Si ce n'est pas le cas ou si les symptômes augmentent encore, consultez un médecin. Il est important de savoir que personne ne doit avoir honte du fait que son corps réagisse de cette façon sur les mauvaises expériences qu'il a vécu. Ce n'est pas un signe de faiblesse ! En tous les cas, vous devez en parler à quelqu'un en qui vous avez confiance.
Peu importe ce qui est arrivé à la personne traumatisée, elle n'est pas à blâmer. On n'oubliera jamais une expérience traumatique et cela laissera toujours une cicatrice dans la vie, mais un traumatisme ou un trouble de stress post-traumatique peut bien être traité aujourd'hui. Il y a toujours un grand et bon espoir de se rétablir.

Qu'est-ce qui aide ?

Comme déjà mentionné, il est en premier lieu utile d'en parler à une personne de confiance. Les personnes traumatisées peuvent aussi faire quelque chose elles-mêmes. Par exemple, il est bon de maintenir un niveau de stress faible en apprennent et en pratiquent des techniques de relaxation. Et même si c'est difficile, il est utile d'éviter des odeurs, des couleurs, des images, et des sentiments qui déclenchent la mémoire du traumatisme. Une personne traumatisée doit faire des choses qui lui plaises, et qu'elle sache bien faire. Il est utile de développer les compétences pour faire des choses qui font plaisir. Par exemple, à l'école ou en apprentissage.

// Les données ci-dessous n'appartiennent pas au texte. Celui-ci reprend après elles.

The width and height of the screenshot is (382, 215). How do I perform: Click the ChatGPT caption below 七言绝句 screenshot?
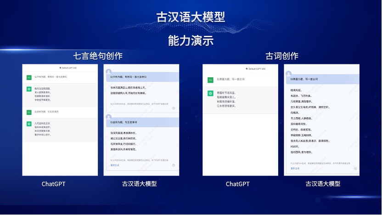tap(54, 184)
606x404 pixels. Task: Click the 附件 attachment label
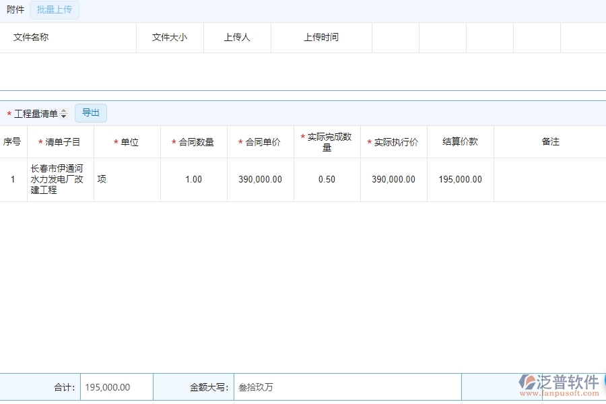15,10
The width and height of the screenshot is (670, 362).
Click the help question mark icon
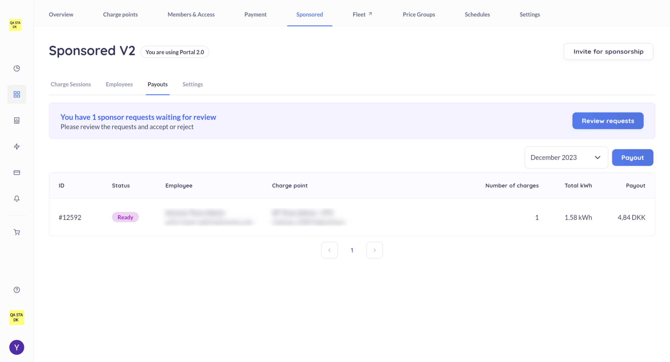(17, 290)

Il y a encore d'autres facteurs qui peuvent contrecarrer le traumatisme, comme la communauté avec d'autres, le contact avec les parents et la famille, des perspectives optimistes et des routines c.a.d. des événements réguliers dans la vie quotidienne.

Il est aussi bien d'avoir quelqu'un qui écoute et qui s'engage pour la personne traumatisée. Il a également été prouvé que la foi en Dieu est une grande aide pour gérer les traumatismes. Si vous souhaitez plus d'informations, contactez une communauté chrétienne de votre région ou contactez la personne qui vous a donné la référence de « Deutschland-Begleiter.de ».

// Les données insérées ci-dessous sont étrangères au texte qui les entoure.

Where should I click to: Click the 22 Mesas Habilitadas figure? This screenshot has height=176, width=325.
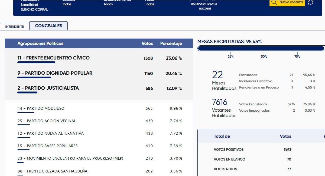pos(217,75)
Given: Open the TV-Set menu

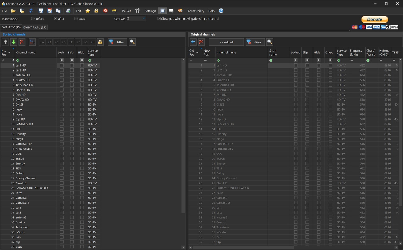Looking at the screenshot, I should [x=126, y=11].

Choc culturel et relations avec les autres

Il est important de prendre au sérieux les signes de traumatisme chez soi et chez les autres, d'en parler et de demander de l'aide. Mais ce n'est pas toujours un signe de traumatisme lorsque vous constatez un ou deux des symptômes décrits plus haut. Il peut aussi parfois s'agir d'un choc culturel, c.a.d. d'une première difficulté de s'adapter á des gens étrangers dans un pays étranger. À l'étranger, un choc culturel est normal durant des premiers mois.